Pull every line holding the string "axis" from the records below.
(Beginning of Source material)
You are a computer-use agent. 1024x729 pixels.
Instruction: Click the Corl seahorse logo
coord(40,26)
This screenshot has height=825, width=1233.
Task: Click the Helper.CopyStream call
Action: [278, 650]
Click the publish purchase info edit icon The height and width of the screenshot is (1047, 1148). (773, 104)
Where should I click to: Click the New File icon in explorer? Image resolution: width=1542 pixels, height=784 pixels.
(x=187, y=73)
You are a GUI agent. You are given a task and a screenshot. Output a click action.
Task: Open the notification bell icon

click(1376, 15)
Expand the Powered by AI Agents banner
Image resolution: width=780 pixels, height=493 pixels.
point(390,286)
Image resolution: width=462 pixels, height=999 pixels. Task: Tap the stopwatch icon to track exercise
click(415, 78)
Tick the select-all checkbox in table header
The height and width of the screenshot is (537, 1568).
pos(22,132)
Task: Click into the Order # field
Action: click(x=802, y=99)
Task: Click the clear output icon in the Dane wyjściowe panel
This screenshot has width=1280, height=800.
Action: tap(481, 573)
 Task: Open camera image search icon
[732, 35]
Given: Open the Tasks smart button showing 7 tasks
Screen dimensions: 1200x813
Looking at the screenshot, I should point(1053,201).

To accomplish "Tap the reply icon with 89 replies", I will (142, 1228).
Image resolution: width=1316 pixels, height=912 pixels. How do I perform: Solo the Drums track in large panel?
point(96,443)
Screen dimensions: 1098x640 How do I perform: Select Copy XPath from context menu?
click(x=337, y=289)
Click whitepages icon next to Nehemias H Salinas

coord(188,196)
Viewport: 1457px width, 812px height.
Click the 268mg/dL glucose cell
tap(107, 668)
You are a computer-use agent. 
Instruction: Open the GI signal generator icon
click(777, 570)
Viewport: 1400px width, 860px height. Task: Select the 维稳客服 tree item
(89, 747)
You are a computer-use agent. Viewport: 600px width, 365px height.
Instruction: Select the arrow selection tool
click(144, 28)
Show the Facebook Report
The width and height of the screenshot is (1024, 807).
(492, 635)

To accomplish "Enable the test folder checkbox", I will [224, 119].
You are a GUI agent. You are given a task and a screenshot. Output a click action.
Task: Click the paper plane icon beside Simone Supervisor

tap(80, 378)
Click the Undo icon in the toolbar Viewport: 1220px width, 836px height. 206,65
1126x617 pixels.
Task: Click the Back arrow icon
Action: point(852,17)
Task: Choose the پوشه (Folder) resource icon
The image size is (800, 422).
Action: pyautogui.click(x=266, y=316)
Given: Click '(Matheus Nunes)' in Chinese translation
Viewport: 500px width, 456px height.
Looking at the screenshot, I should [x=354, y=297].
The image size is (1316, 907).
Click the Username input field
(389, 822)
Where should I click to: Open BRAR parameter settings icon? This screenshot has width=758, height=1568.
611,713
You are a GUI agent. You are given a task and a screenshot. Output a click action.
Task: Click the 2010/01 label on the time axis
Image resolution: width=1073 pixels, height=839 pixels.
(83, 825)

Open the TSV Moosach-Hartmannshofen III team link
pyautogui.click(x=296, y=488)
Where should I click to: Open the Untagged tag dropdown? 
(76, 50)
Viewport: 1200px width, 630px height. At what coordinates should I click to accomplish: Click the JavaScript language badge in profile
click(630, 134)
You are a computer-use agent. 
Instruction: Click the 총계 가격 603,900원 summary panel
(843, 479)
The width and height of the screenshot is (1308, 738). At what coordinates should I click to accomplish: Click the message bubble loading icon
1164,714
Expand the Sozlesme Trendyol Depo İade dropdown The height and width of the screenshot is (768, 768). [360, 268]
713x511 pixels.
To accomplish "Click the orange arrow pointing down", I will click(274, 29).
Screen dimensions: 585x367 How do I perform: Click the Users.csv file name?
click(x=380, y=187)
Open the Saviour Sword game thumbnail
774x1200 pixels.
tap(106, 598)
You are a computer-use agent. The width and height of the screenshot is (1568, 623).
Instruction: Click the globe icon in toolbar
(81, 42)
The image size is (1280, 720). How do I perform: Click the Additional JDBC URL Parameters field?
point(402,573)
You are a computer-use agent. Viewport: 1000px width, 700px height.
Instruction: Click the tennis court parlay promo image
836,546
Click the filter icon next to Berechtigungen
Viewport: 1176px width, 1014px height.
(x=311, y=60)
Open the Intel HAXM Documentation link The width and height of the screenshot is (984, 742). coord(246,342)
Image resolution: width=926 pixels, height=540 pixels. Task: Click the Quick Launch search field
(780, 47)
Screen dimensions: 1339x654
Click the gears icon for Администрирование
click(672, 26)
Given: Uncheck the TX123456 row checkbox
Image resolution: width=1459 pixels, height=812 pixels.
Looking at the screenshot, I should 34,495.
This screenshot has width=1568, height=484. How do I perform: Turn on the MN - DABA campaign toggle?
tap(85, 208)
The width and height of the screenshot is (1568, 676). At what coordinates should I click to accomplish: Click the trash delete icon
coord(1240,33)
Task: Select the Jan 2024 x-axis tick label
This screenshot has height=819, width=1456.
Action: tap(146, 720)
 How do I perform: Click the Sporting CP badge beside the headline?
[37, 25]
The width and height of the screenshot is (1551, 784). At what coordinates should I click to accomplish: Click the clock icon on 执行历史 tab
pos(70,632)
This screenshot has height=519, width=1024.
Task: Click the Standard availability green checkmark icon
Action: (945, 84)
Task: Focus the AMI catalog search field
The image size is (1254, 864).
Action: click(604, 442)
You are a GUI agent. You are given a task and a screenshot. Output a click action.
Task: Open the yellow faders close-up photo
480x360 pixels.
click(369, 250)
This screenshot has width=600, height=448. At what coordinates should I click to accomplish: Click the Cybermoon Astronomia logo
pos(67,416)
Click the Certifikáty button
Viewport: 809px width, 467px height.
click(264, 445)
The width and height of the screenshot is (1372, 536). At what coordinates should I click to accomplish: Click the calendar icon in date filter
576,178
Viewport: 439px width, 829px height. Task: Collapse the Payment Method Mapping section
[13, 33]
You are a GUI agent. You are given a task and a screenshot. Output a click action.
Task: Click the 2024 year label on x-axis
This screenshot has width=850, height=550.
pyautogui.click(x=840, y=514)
(End of Source material)
▶ Your solution:
Task: Click the 2010/01 label on the time axis
Task: Select the Jan 2024 x-axis tick label
Task: Click the 2024 year label on x-axis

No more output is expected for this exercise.